Le studio a restructuré les volumes en amenant des éléments de fonctionnalité qui n’existaient pas, notamment dans l’entrée où il a créé une alcôve avec une banquette. Un chauffage a été intégré au sol, de même qu’une climatisation de manière très discrète. « L’idée était de garder un maximum de hauteur dans les parties nobles et de loger toute la technique dans les parties de circulation, derrière des faux-plafonds traités à l’ancienne », dit-il.
Dans une atmosphère naturelle et sophistiquée, la palette de verts, alliant le vert-de-gris presque kaki, rappelant la couleur de la Seine, à des verts Véronèse et amande, offre un jeu subtil de nuances au gré de l’ensoleillement et s'accorde harmonieusement aux tons ocre et ivoire des pièces de mobilier. Les corniches ont été traitées avec des jeux de couleurs, plutôt qu’à travers les volumes, tandis que des jeux de miroirs et d'alcôves créent des perspectives démultipliées. Monolithiques et décoratives, les cheminées en pierre belge fine allient une dimension historique, de par le choix de la pierre, à des lignes minimales et sculpturales. À chaque étape du projet Dauphine, AFTER BACH s’est attaché les services d’artisans d’art : peintures signées Atelier Mériguet-Carrère, boiseries laquées par Atelier de la Boiserie, ou encore la marbrerie. « Comme il s’agit d’un bâtiment classé, toutes les menuiseries ont un caractère un peu patrimonial. »
Le tandem a apporté une attention particulière aux détails invisibles tels que la normalisation des passages. Francesco Balzano révèle « tout le travail effectué pour magnifier les espaces grâce à des effets de répétition et harmoniser les passages de portes en simplifiant leurs dimensions. » Toutes les fenêtres côté Seine ont été habillées d’un cache-radiateur en bronze et d’une tablette en pierre, qui signent une présence très forte. Le duo a mis en exergue les encadrements par des volets en bois, un travail minutieux de la corniche et un traitement de la couleur qui s’étend du plafond à la plinthe.
Pour imaginer ce décor associant naturel et raffinement, AFTER BACH s'est inspiré des palazzi italiens et des racines de l’architecte, dont la culture visuelle est empreinte des images de Venise, Florence, Rome et Capri où il passait ses vacances d’été, mais aussi des peintures de Balthus où point une touche d’orientalisme. L'architecture italienne s’y invite à travers des éléments d'impostes et de boiseries. La palette de couleurs et de matières s’inscrit bien dans cet héritage : des enduits à la chaux, des peintures artisanales à l’ancienne, des laques cordées, des grilles en laiton, des quincailleries en bronze… Dans la salle de bains, le traitement de douche – rideaux et grandes tringles – s’inspire de l’univers des grandes maisons de maîtres, telles la Villa Médicis et la Villa Camondo à Paris.
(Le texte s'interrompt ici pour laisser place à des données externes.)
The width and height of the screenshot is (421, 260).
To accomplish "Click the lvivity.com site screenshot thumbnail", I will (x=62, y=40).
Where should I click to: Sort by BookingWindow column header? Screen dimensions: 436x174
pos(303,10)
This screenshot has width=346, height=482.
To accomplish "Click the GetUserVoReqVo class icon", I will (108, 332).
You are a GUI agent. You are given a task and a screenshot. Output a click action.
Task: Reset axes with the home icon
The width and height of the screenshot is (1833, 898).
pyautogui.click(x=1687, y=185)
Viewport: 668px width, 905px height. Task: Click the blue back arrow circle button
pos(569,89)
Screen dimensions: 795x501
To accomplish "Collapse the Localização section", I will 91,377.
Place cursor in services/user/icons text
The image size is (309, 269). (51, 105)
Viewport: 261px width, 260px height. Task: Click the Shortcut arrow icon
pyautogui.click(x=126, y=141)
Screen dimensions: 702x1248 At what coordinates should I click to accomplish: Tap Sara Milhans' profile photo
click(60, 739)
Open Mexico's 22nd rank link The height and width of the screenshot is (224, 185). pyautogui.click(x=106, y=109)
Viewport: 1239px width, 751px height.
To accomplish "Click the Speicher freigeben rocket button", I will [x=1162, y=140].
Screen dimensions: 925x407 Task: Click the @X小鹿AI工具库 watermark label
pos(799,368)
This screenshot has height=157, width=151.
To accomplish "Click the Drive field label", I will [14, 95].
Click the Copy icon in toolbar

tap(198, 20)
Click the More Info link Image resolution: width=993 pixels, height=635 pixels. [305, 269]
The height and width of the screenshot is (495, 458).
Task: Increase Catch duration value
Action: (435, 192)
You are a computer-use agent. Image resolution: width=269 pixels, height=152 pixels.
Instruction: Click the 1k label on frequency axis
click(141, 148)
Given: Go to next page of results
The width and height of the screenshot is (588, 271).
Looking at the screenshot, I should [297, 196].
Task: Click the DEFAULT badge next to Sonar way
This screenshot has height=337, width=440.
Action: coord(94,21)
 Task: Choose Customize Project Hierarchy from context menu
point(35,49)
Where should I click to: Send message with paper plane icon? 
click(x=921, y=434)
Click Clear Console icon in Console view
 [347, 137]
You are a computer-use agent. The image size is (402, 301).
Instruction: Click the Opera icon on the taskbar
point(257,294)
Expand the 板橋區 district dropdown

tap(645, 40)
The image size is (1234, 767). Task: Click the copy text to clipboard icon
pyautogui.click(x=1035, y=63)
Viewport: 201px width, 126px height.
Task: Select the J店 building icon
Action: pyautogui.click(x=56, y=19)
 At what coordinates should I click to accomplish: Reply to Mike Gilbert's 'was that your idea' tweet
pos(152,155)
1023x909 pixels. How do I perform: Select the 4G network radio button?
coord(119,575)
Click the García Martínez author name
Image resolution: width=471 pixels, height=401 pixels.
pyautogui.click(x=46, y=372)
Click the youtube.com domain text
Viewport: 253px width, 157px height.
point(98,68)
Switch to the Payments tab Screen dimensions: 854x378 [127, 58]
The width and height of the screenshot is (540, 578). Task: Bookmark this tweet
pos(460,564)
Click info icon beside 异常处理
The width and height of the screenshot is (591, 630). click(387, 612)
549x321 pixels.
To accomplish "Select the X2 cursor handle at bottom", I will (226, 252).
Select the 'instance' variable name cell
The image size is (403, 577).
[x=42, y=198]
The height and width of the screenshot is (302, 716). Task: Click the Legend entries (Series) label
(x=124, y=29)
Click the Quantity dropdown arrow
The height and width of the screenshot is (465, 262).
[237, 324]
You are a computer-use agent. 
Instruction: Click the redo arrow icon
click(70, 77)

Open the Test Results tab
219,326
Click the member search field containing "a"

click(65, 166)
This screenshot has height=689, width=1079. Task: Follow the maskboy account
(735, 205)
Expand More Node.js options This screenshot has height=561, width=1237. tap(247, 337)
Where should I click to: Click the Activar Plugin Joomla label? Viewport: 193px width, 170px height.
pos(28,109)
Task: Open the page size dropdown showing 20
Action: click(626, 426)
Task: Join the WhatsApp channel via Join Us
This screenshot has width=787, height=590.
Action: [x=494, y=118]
Côté mobilier, les créations de Francesco Balzano et les pièces provenant de la galerie JAG côtoient des meubles vintage et des œuvres d'art contemporain. Ce pied-à-terre parisien « à l’échelle humaine, intime et doté d’une ampleur assez incroyable » témoigne du talent des deux esthètes pour allier l’épure et la qualité de détail dans des projets de haute facture.